1. Martinez-Farina, Camilo. Investigations into the Biosynthesis, Derivatization, and Purification of Jadomycins.

Degree: MS, Department of Chemistry, 2015, Dalhousie University

Nature produces many clinically used medicines in the form of natural products. These compounds can be isolated from a variety of sources, but bacteria have been shown to be the most prolific source. The strain Streptomyces has been thoroughly investigated for such natural products, with Streptomyces venezuelae ISP5230 showing the ability to produce the clinically used antibiotic chloramphenicol, as well as the jadomycins, a family of secondary metabolites.
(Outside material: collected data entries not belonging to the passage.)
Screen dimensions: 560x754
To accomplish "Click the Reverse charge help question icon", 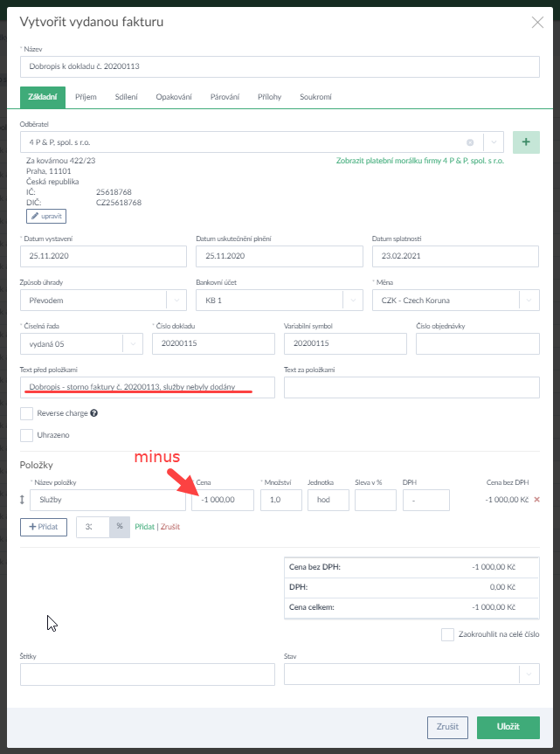I will [93, 413].
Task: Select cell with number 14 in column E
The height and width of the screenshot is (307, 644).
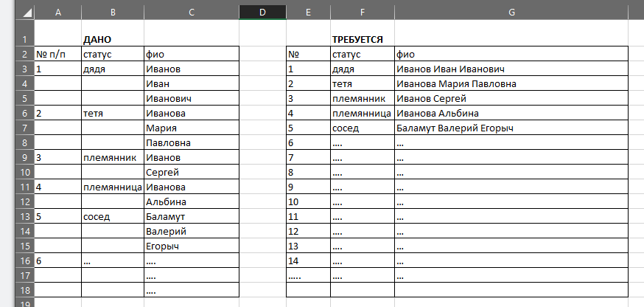Action: coord(309,261)
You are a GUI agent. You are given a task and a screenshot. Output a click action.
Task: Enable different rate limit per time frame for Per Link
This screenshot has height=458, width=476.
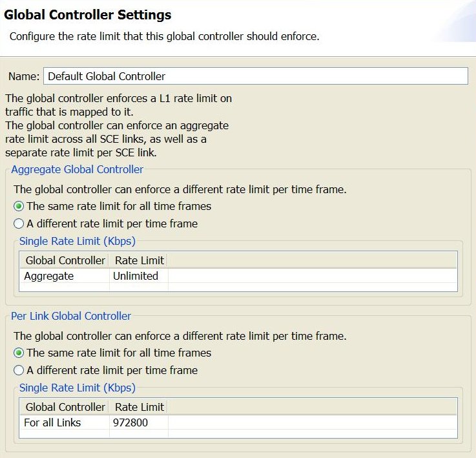[x=19, y=371]
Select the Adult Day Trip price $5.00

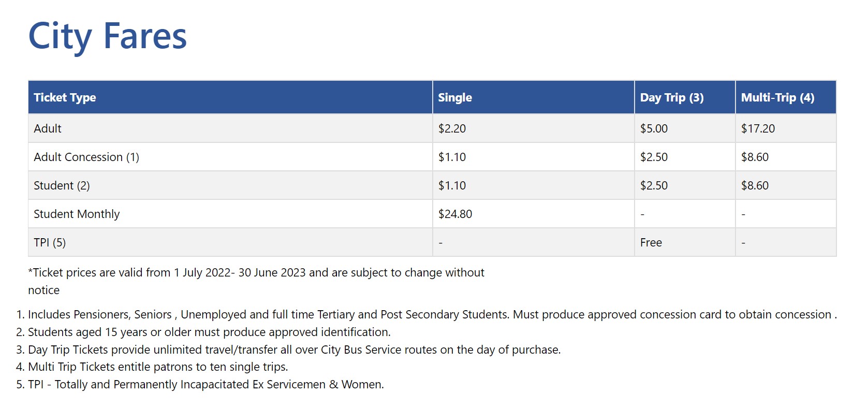pos(654,128)
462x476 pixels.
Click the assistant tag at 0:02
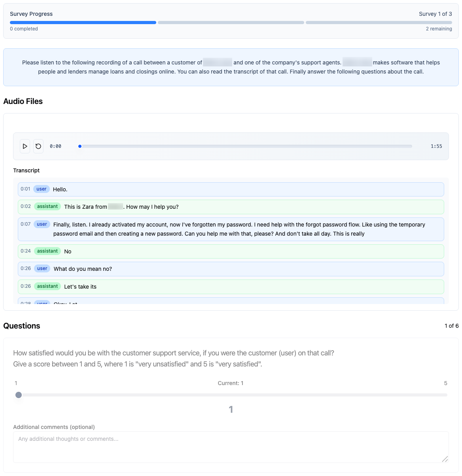pyautogui.click(x=47, y=206)
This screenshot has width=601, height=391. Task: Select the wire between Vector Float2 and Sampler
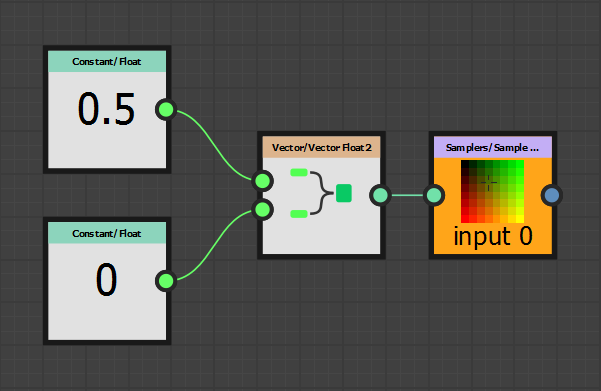coord(407,195)
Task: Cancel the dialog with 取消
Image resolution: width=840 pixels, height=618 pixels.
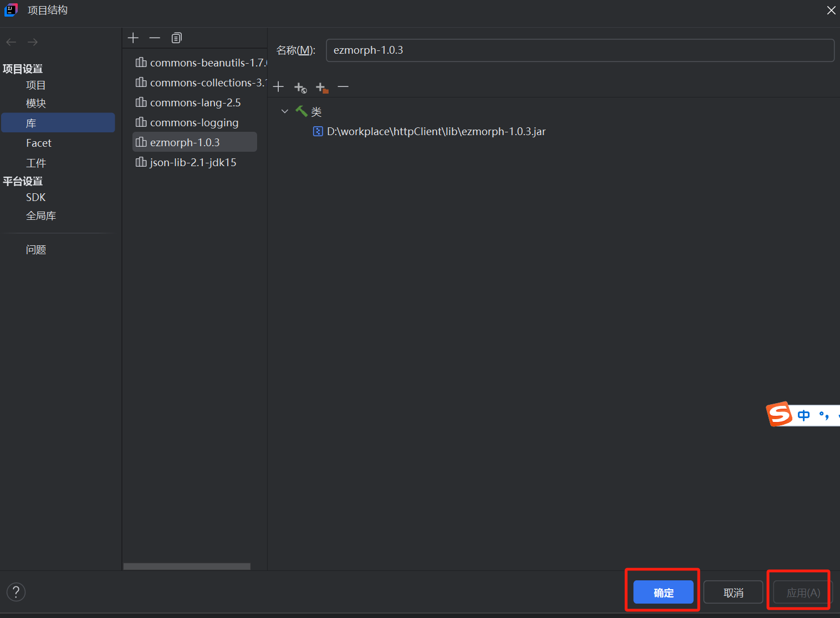Action: pos(733,592)
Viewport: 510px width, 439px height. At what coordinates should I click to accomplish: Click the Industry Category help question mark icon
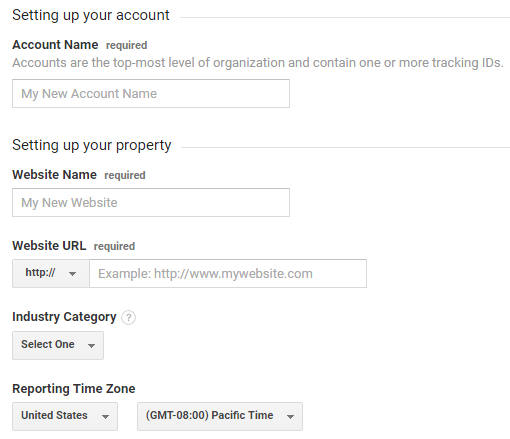128,317
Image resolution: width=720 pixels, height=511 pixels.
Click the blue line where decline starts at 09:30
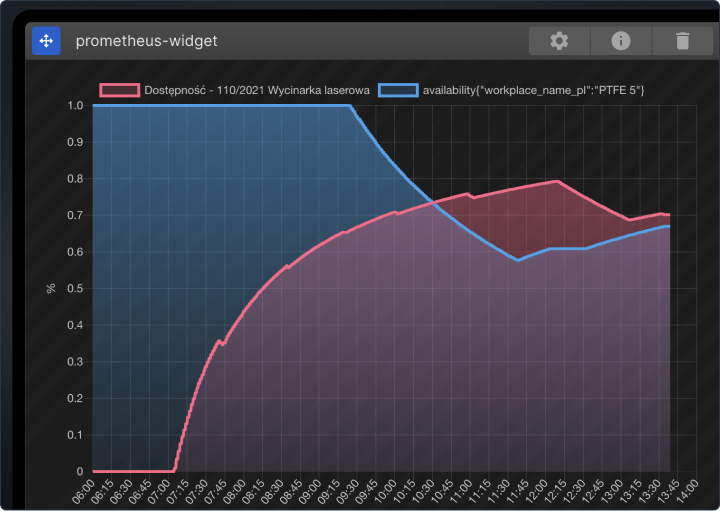click(350, 105)
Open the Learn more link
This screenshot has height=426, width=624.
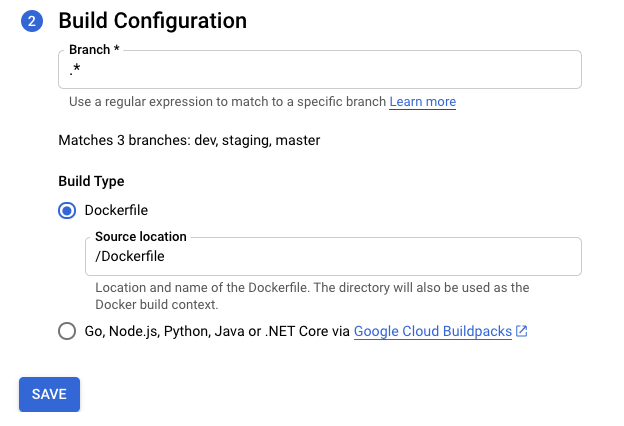pyautogui.click(x=422, y=102)
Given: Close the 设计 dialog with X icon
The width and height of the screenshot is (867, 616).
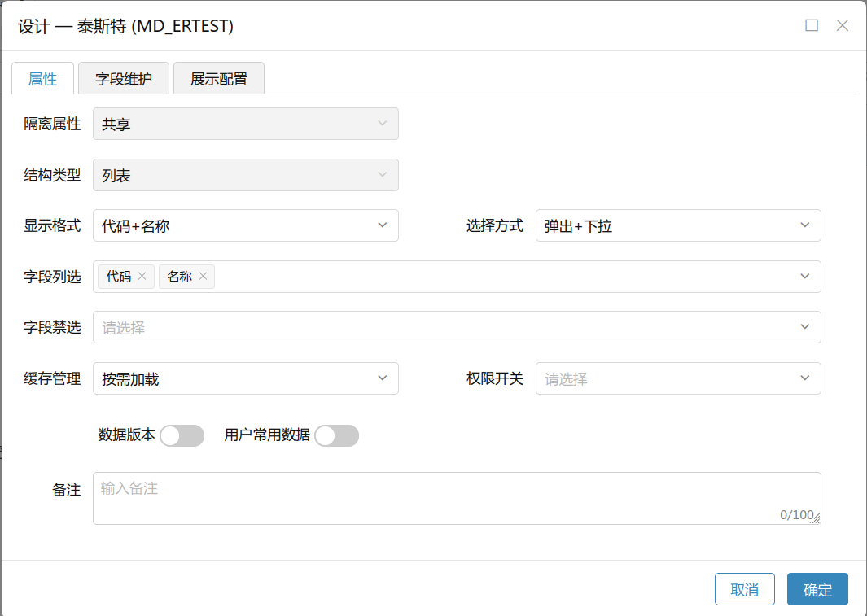Looking at the screenshot, I should 843,25.
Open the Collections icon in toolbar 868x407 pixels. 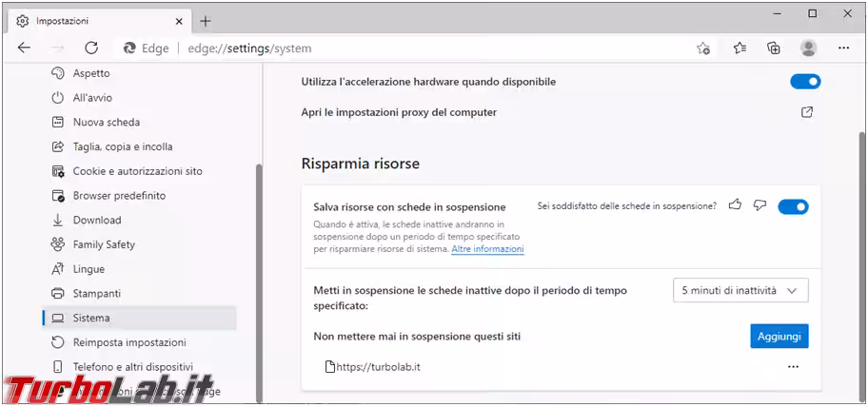point(774,48)
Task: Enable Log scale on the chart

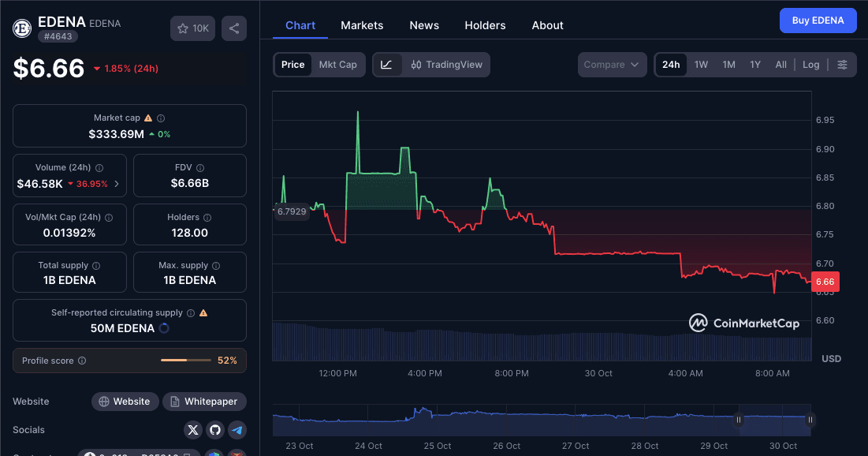Action: point(810,64)
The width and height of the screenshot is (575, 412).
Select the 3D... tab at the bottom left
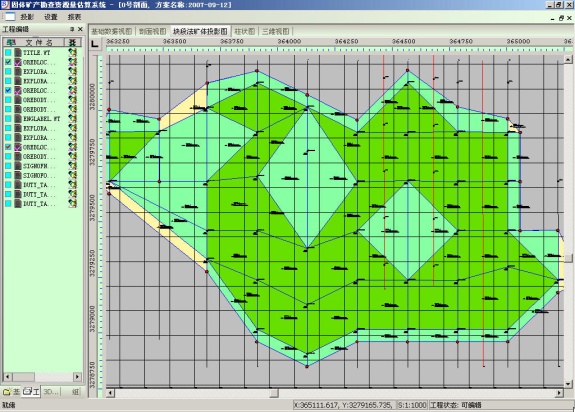[51, 392]
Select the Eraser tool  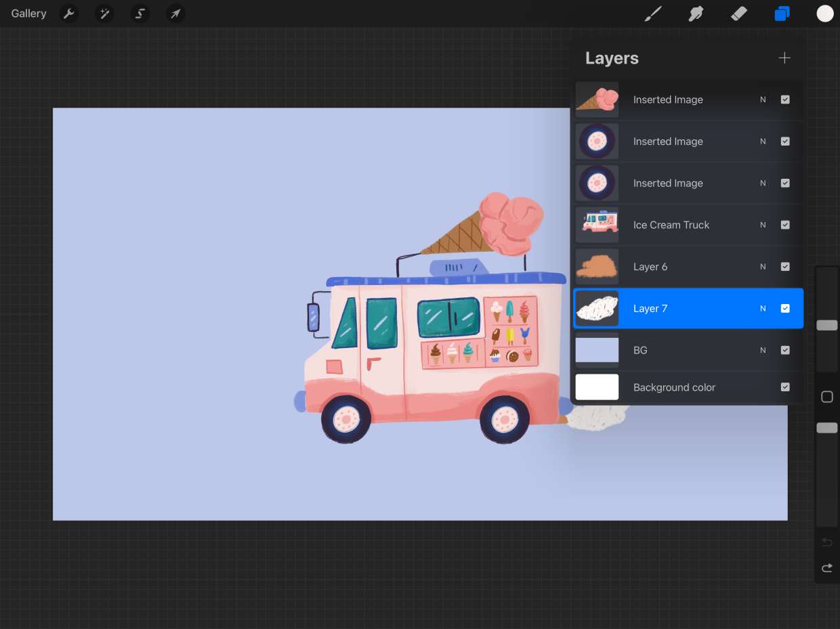(739, 14)
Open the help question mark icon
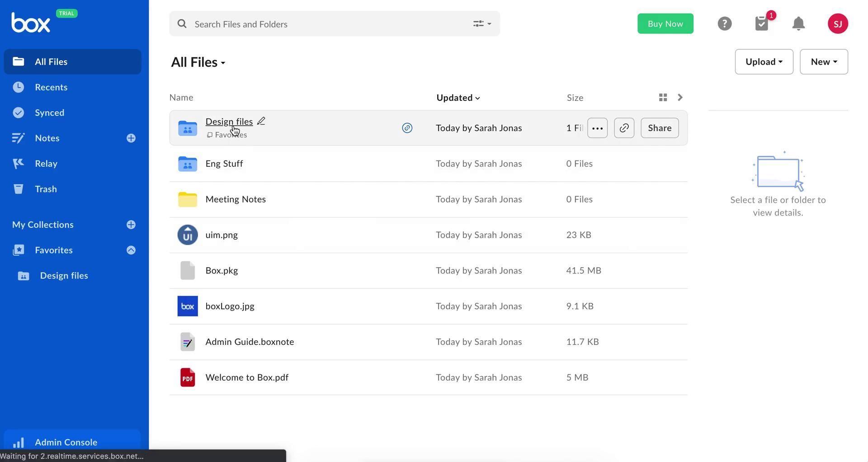Image resolution: width=868 pixels, height=462 pixels. [724, 24]
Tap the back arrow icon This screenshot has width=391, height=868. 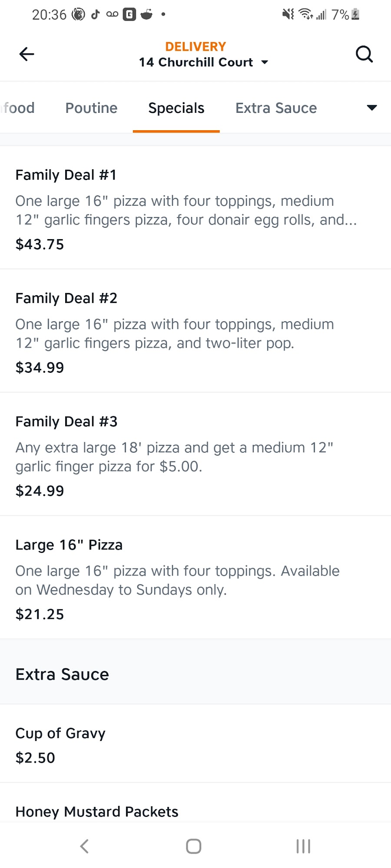pyautogui.click(x=27, y=54)
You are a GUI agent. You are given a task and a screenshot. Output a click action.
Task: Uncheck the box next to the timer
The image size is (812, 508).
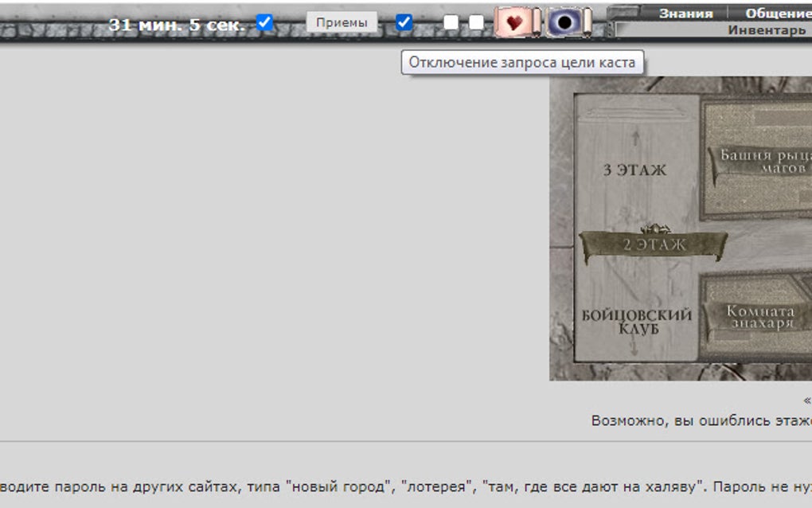pyautogui.click(x=263, y=22)
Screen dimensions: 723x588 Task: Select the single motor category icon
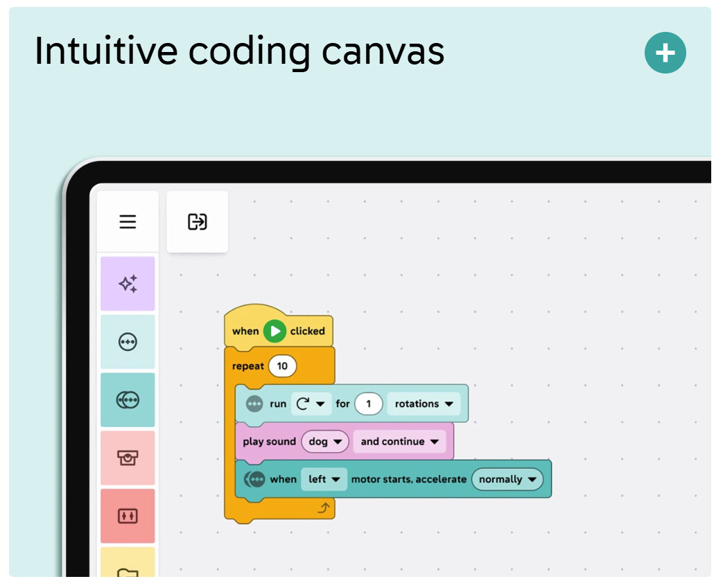128,342
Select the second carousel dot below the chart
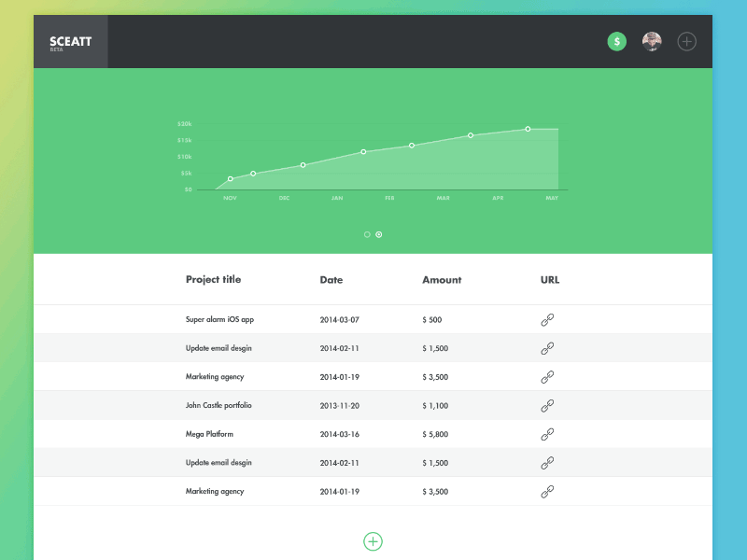 (x=379, y=234)
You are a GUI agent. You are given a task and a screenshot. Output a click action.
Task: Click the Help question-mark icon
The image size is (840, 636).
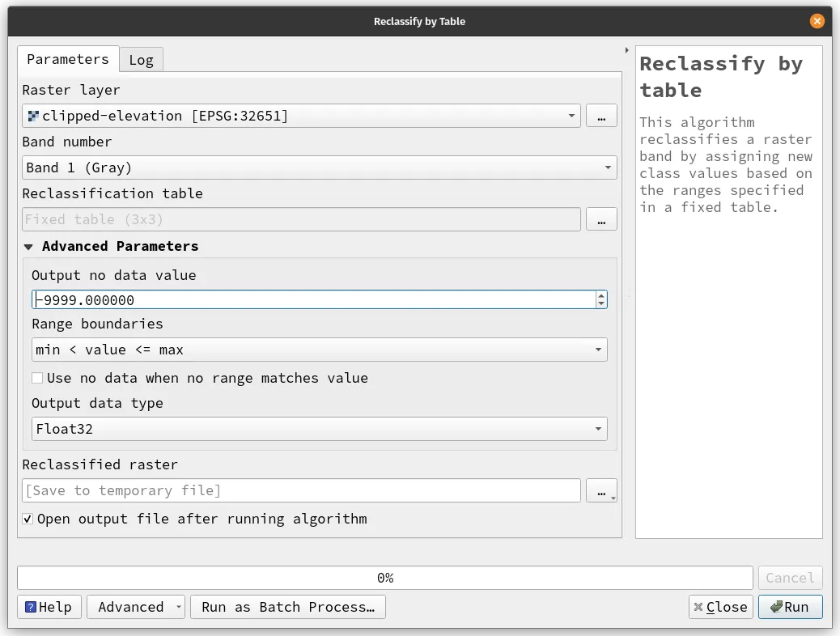tap(30, 607)
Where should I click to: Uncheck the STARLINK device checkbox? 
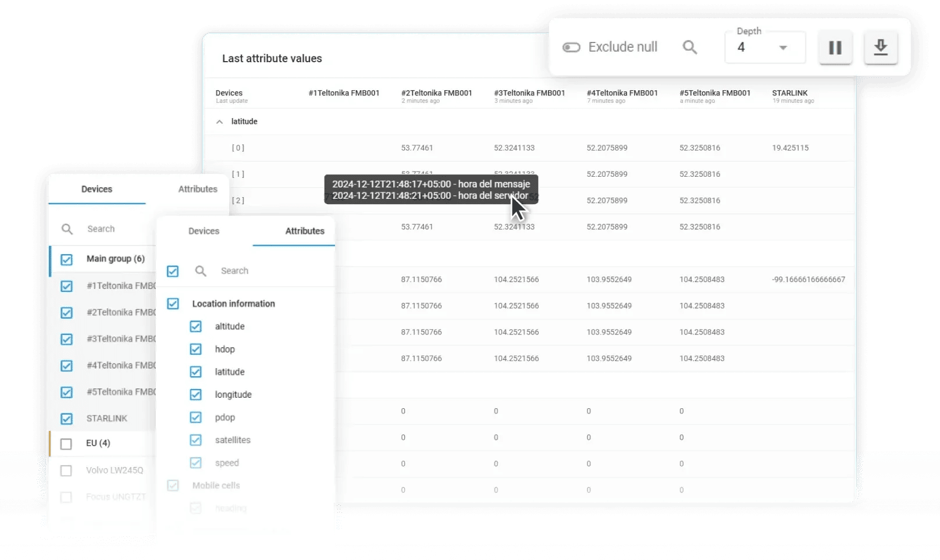click(67, 419)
These secondary metabolites are produced through a biosynthetic pathway where the incorporation of the amino acid into the jadomycin structure is likely non-enzymatic. This allows for jadomycins to be readily derivatized, where upwards of twenty-five derivatives have been previously isolated. This work presents the amplification of the jadomycin library through the production of novel jadomycins, as well as their further diversification through the use of synthetic derivatization. The study of jadomycins is not only important chemically, but also biologically because they have been shown to possess anti-cancerous properties. For this reason, the two synthetic derivatives were assessed for biological activities and their results are discussed herein. Investigations were also carried out to develop a method to assess biological activity by nuclear magnetic resonance, and are presented. Finally, investigations into the jadomycin purification methodology were carried out using JadX, a potential regulatory protein in the jadomycin biosynthesis, and are discussed. Advisors/Committee Members: n/a (external-examiner), Dr. Mark Stradiotto (graduate-coordinator), Dr. T. Bruce Grindley (thesis-reader), Dr. Frances L. Cozens (thesis-reader), Dr. David L. Jakeman (thesis-supervisor), Not Applicable (ethics-approval), Yes (manuscripts), Yes (copyright-release).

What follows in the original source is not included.